The Department for Business, Innovation, and Skills (BIS) oversees R and D projects under its collaborative R and D portfolio.
Strategic reviews of LINK, the predecessor scheme to collaborative R and D, indicate that the scheme generated research broadly comparable in terms of quality to research funded by the Research Councils. In addition to this, the LINK review concluded that there had been substantial commercial benefits that enabled more business-relevant long term research, providing a benefit cost ratio of up to 3.8 to 1 and increased profit between £250 million and £500 million.

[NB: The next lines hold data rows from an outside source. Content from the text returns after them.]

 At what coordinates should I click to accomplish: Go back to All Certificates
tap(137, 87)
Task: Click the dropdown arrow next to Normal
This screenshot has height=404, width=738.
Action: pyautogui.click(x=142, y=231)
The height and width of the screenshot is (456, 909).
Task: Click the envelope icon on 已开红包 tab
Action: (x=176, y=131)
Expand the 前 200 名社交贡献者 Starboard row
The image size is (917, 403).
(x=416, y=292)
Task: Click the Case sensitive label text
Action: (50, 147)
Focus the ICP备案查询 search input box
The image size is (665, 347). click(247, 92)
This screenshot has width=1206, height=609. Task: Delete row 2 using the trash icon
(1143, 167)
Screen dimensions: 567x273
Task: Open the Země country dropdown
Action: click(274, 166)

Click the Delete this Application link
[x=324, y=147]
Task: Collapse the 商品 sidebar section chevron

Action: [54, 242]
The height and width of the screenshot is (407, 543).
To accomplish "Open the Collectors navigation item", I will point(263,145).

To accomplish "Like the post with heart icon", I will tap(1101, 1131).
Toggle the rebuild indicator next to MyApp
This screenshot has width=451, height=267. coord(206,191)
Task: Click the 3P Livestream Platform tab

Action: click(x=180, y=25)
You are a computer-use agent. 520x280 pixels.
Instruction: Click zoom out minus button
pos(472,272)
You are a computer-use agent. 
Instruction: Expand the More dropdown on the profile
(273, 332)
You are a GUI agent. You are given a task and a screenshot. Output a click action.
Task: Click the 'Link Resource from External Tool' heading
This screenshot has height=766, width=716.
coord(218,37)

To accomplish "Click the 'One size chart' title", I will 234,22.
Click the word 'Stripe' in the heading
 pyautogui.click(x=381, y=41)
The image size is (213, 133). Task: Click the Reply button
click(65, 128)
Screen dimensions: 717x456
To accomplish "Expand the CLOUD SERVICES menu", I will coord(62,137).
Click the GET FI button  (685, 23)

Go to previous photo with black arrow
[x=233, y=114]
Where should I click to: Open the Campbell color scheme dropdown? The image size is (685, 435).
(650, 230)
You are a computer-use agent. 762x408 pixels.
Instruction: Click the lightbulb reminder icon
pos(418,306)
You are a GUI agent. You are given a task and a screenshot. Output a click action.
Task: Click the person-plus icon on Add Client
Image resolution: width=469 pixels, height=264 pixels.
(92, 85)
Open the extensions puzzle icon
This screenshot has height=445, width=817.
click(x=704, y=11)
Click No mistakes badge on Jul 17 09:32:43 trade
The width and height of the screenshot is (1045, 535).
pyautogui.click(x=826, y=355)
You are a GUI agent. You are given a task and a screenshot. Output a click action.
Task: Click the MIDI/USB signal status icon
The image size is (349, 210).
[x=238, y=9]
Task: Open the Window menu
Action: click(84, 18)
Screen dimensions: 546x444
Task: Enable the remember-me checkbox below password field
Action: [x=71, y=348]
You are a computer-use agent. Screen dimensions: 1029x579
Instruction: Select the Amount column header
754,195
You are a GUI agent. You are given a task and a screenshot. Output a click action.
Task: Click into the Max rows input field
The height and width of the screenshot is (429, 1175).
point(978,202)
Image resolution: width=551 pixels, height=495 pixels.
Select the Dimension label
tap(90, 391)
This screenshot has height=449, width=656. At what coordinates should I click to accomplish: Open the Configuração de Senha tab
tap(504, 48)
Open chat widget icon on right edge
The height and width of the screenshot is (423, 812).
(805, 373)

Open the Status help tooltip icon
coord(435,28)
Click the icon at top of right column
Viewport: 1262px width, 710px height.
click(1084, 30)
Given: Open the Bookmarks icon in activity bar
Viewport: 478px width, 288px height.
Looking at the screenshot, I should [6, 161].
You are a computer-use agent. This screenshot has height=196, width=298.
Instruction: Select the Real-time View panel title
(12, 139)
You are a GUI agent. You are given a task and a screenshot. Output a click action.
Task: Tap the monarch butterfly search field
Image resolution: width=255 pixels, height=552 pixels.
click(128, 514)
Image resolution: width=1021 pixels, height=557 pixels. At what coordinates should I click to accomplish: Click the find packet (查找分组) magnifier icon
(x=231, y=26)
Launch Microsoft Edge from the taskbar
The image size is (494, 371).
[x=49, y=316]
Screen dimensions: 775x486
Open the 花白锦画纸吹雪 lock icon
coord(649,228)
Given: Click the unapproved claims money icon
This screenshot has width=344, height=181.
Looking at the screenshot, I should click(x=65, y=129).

A more recent review of the first three calls of this portfolio (formerly under DTI’s Collaborative Research Programme) also concluded that the net present value of returns from successful projects is well above the investment cost. There is evidence of a high degree of ‘additionality’, which would not be expected if the projects were likely to produce very high private returns on average. Significant scope for ‘positive spillovers’ also exists. The most important factor influencing the extent of spillovers is the commercialisation of project outputs. A broad consortium was also found to enhance spillovers.
The Regional Development Agency (RDA) for the North East region, One NorthEast, has not done any direct work assessing the benefits of increased expenditure. It is the role of the RDAs to promote the economic growth of their region through the development and implementation of a regional economic strategy. Innovation as a driver of productivity is a key priority in these plans.
The North East regional economic strategy and action plan has placed significant focus on economic change through energy and environment technologies. This shared regional strategy is based on extensive stakeholder consultation and analysis. It is this knowledge of the region, its assets and industries that informs collaborations and interventions with organisations such as the Technology Strategy Board.